Après plusieurs mois d’absence médiatique, l’ancien Premier ministre et député national Augustin Matata Ponyo est réapparu à Nairobi, au Kenya mardi 14 octobre, à l’occasion d’un forum réunissant l’opposition et la société civile, sous l’égide de l’ancien président Joseph Kabila. C’est lors de ce rassemblement que Matata Ponyo s’est exprimé pour la première fois depuis sa condamnation à dix ans de prison pour détournement de fonds publics, verdict qu’il conteste actuellement devant la Cour constitutionnelle.

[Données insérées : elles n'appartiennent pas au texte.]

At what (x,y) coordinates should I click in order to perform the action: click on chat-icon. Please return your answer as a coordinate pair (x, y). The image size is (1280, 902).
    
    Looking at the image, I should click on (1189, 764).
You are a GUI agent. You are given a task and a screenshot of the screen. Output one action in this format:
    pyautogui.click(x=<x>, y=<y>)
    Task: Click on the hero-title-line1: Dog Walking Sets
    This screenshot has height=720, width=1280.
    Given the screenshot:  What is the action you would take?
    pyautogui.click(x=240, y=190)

« La Constitution congolaise réglemente la façon dont une personne doit être jugée, condamnée et arrêtée. J’ai été jugé en dehors de la loi ; la Constitution a été violée plus de 50 fois », a-t-il déclaré. Selon l’ex-Premier ministre, toute décision contraire aux dispositions constitutionnelles est « nulle et de nul effet », ce qui, à ses yeux, rend sa condamnation invalide. Il a fermement rejeté le verdict, dénonçant un procès qu’il considère partial et politiquement instrumentalisé.

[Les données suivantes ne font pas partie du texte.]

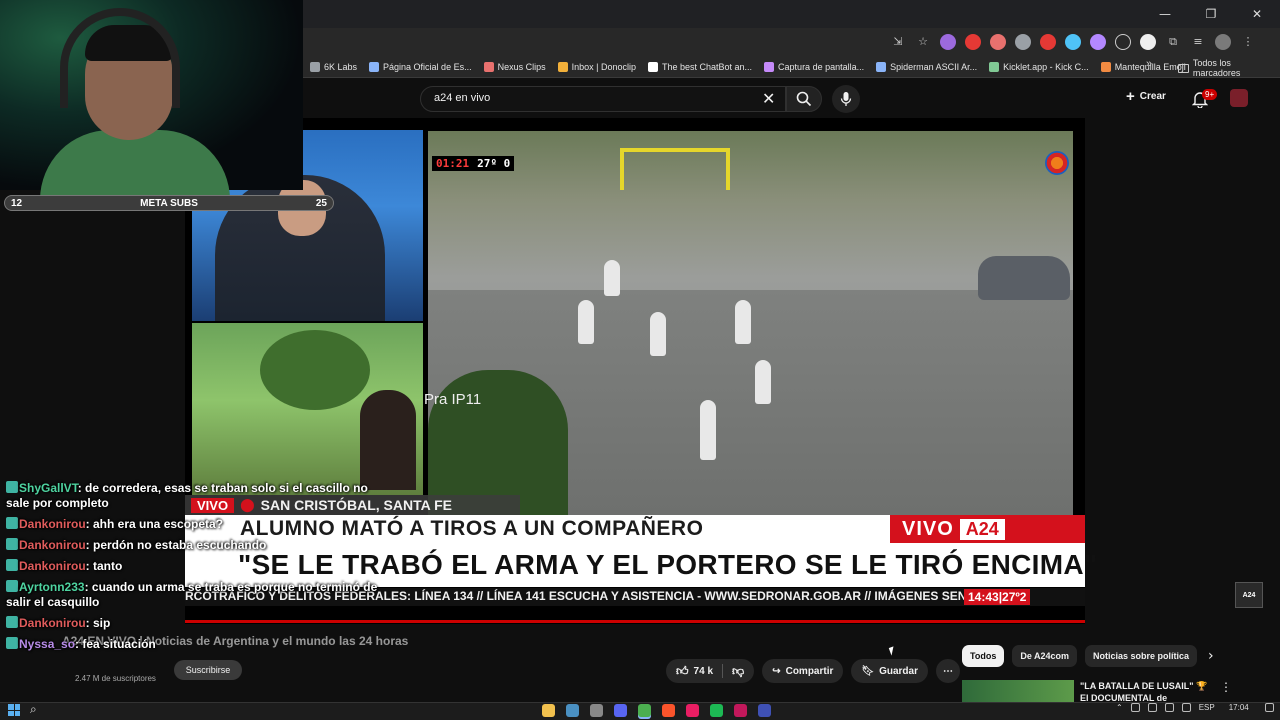 The height and width of the screenshot is (720, 1280). I want to click on filter-chip: Noticias sobre política, so click(1142, 656).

Cette prise de parole intervient dans un contexte de controverse autour de la gestion du projet agro-industriel de Bukanga Lonzo, dont les fonds, estimés à plus de 156 millions de dollars, auraient été détournés selon la justice. Matata Ponyo continue de revendiquer ses droits et ses immunités parlementaires, dénonçant un procès qu’il perçoit comme une manœuvre visant à l’écarter de la scène politique nationale.